Bradley Wiggins, 31-year-old British hero of the Tour de France and the Olympics, has sparked a debate among cycling enthusiasts on the topic of compulsory safety-helmets for the UK.
The medallist’s remarks came after a tragedy occurred on Wednesday outside the Olympic park. According to the Guardian, a 28-year-old man from Essex, Daniel Harris, was killed after an accident involving his bicycle and a bus carrying journalists.
Harris is the tenth person to be killed in a biking accident in London this year.
An inquest into the death has been opened and adjourned, and a 65-year-old man has been bailed pending further inquiries. The Metropolitan police have appealed for witnesses.
Asked about cycling safety in relation to the tragedy, the Guardian reports Wiggins said he believed cyclists would be better protected if it was illegal to ride a bike without a helmet.
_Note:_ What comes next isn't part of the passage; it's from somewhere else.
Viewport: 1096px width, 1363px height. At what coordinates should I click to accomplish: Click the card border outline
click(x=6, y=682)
Although Wiggins later tweeted that he was not campaigning for the change, several organisations and interested individuals offered comment on the idea.
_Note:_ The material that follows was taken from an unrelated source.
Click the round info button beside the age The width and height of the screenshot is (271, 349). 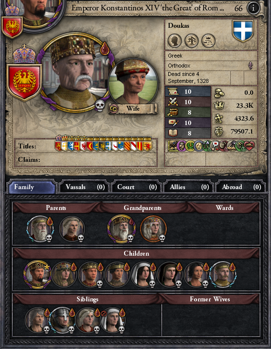(253, 8)
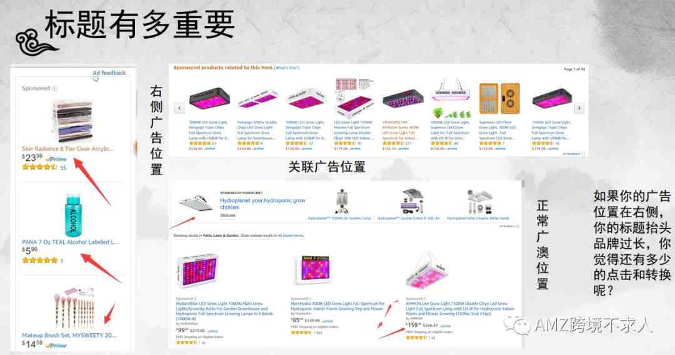This screenshot has height=355, width=675.
Task: Go to previous sponsored products carousel page
Action: [179, 108]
For example, Martin Gibbs, the director of public policy for British Cycling, says more could be done to make the roads network safer overall for cyclists, including further cycle-lanes and better provision at road junctions.
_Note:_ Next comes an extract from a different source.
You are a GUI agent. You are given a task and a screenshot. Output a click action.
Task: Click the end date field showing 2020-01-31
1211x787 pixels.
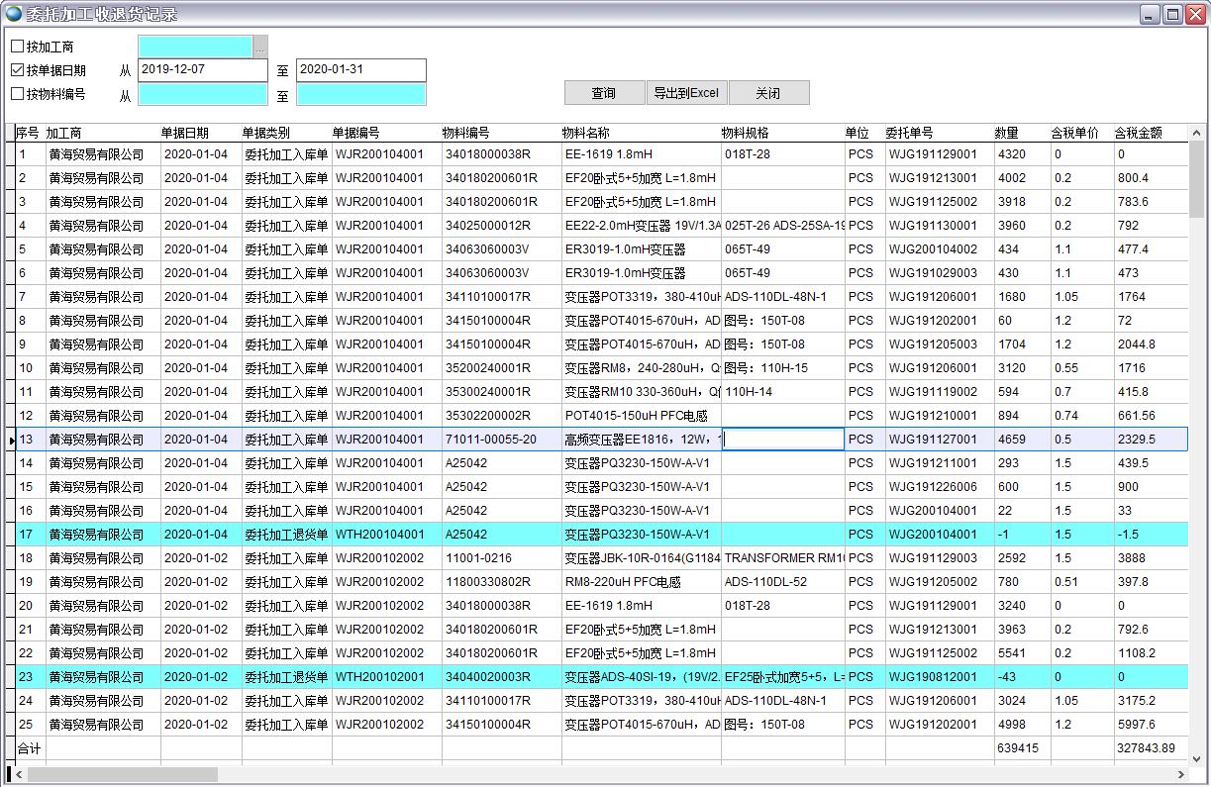[361, 70]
Darren Johnson, a Green party member of the London Assembly, spoke about the fact that safety-helmets alone cannot save cyclists from massive injuries caused by heavy vehicles.
The Mayor of London, Boris Johnson, said there were no plans to provide helmets for the capital’s fleet of ‘Boris bikes’. He added: “The evidence is mixed. I have to say that in countries where they have made them compulsory, it hasn’t always necessarily been good for cycling.”
However, the Highway Code recommends the use of safety-helmets for cyclists in Rule 45, and the Royal Mail has required its several thousand cycling employees to wear helmets since 2003.
The majority of motorcyclists must wear safety-helmets since the Motorcycle Crash Helmet Act became law in 1973. It appears to be high time similar safety concerns were investigated to help protect the increasing numbers of cyclists on Britain’s busy roads.